Lysistrata' by Anthony Triano

$3,200.00

'Lysistrata', signed and dated 1962
Oil on board
Anthony Thomas Triano (1928–1997)
Size: 17 3/4" high x 19 wide x 3 /4" deep

Triano was a painter, sculptor, illustrator and teacher. His works feature natural forms, especially the human form, and tend toward the abstract. He exhibited in 37 one-man shows and numerous group shows. His works can be viewed in collections, such as The Newark Museum, the Montclair Art Museum, the Lowe Museum in Coral Gables, the New York Lithographic Society, Abbott Laboratories, the Hartford Art Foundation, the Monmouth Historical Society, Johnson and Johnson, J.L. Hudson, House and Garden Magazine, Seton Hall University and Law School, the University of Alabama, William Paterson University, Wykeham Rise, the Golden Lemon on St. Kitts, the Library of Congress and Wuhan University in the People's Republic of China. "My enterprise was inspired by the great sculptor Reuben Nakian from whom I inherited a rare insight of history, myth and art," Triano wrote in a brief autobiographical essay. "His most valuable gift to me were a total and passionate study of art of all ages, the importance of subject matter, a constant drawing style and the ultimate way of sculpting with terra cotta." In 1971 Triano was appointed artist-in-residence at Seton Hall University and became a full-time professor the following year.

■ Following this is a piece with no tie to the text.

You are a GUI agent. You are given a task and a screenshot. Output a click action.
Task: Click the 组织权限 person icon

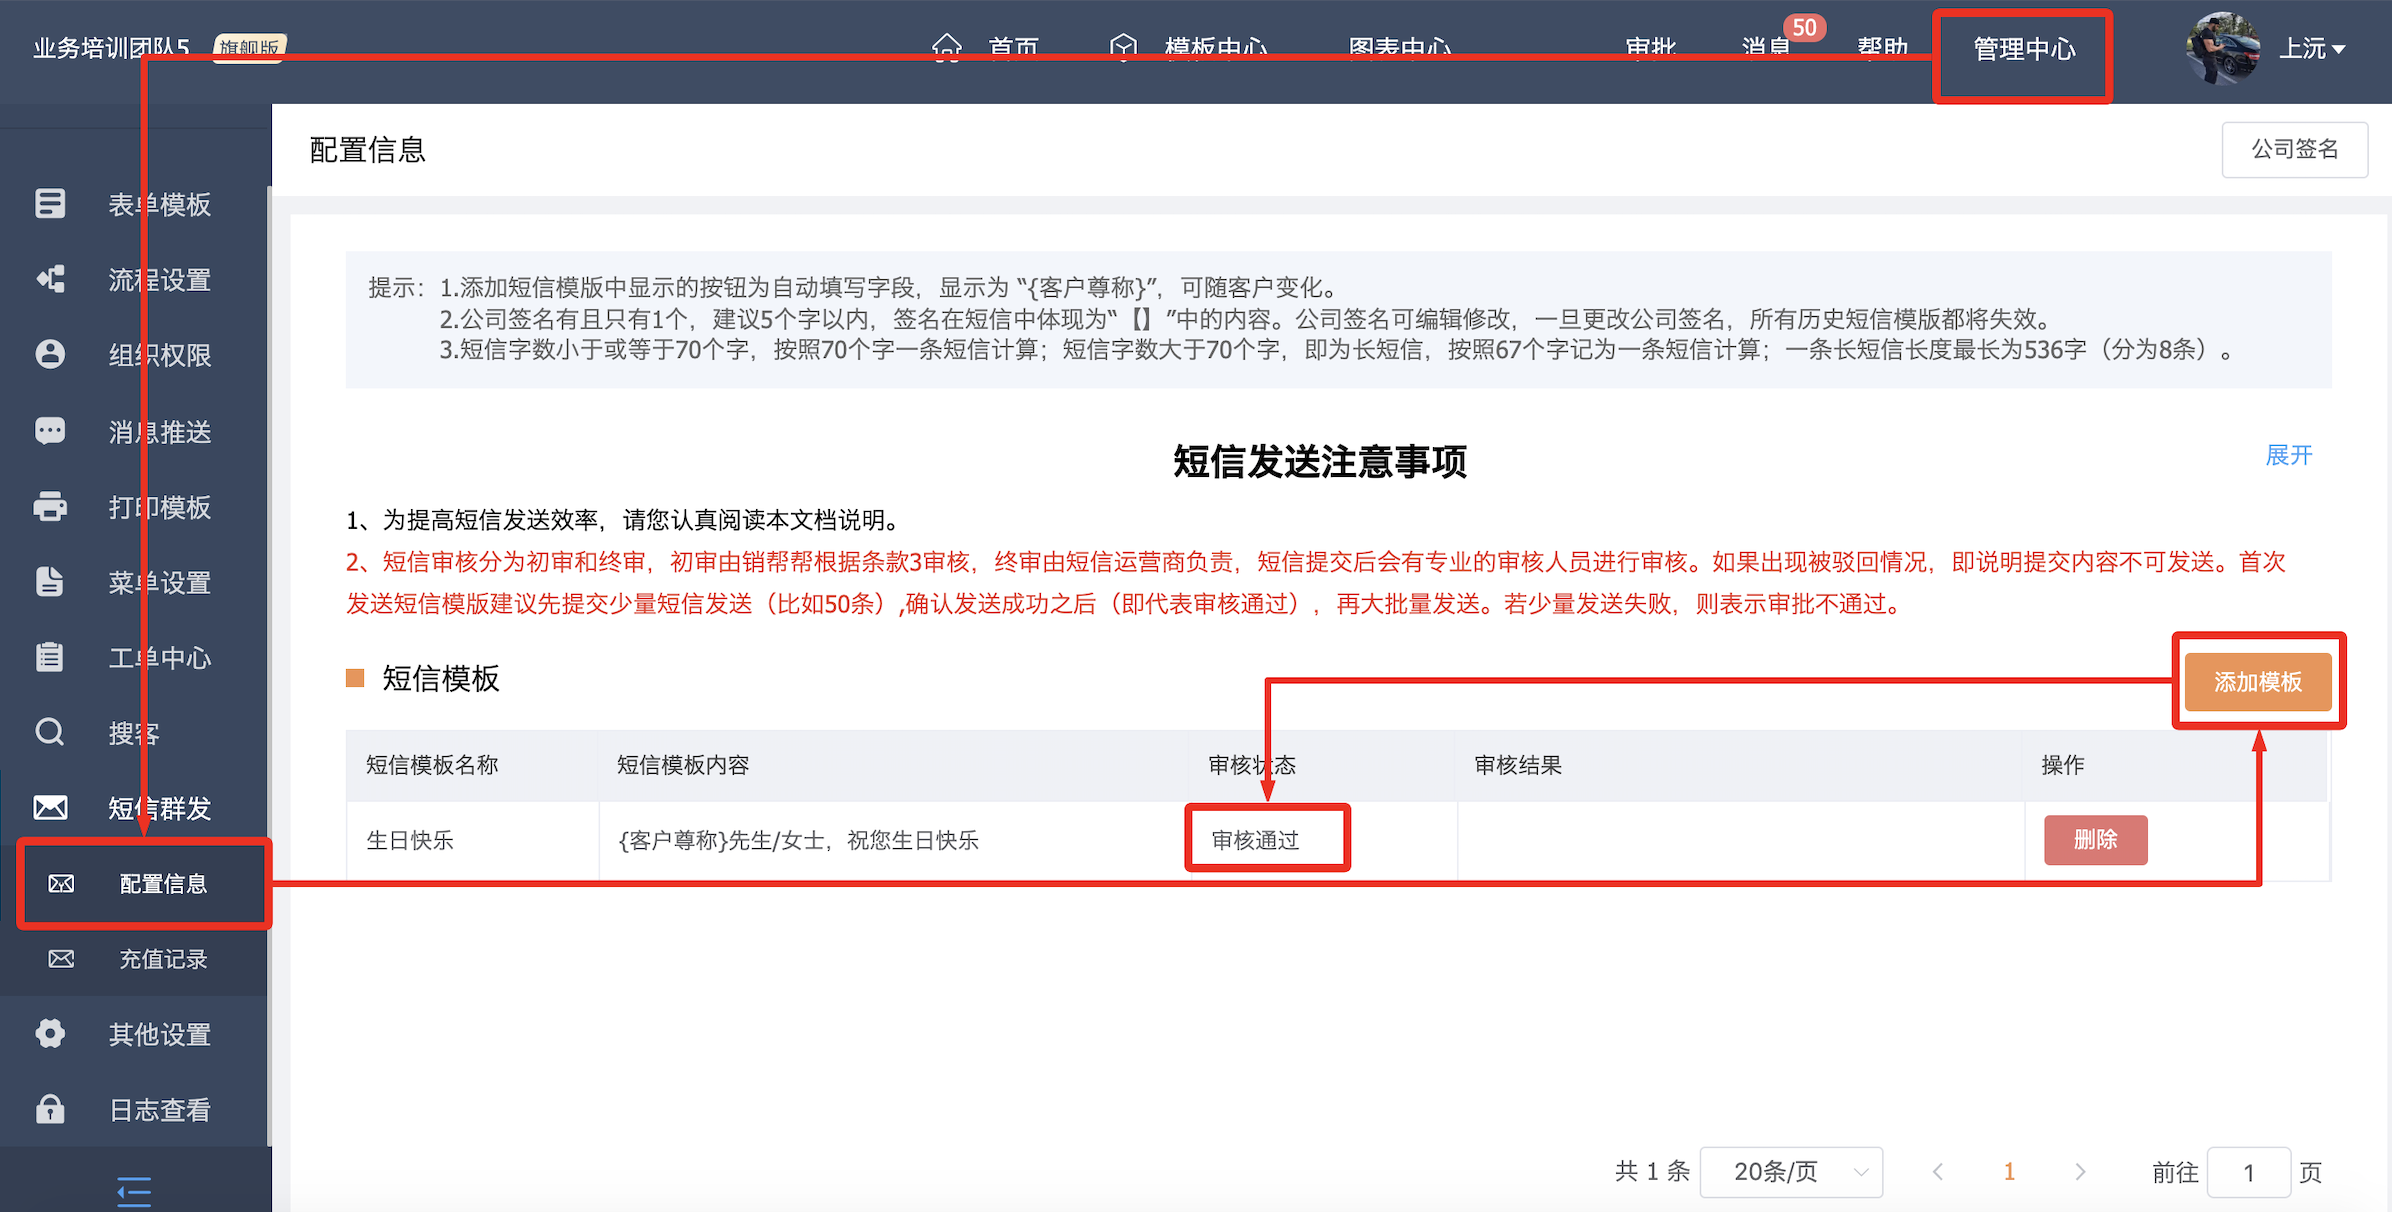click(x=50, y=355)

Lysistrata is the protagonist in the Greek comedy by Aristophanes. Originally performed in classical Athens in 411 BC, it is a comic account of a woman's extraordinary mission to end the Peloponnesian War by denying all the men of the land any sex, which was the only thing they truly and deeply desired. Lysistrata persuades the women of Greece to withhold sexual privileges from their husbands and lovers as a means of forcing the men to negotiate peace—a strategy, however, that inflames the battle between the sexes. The play is notable for being an early exposé of sexual relations in a male-dominated society.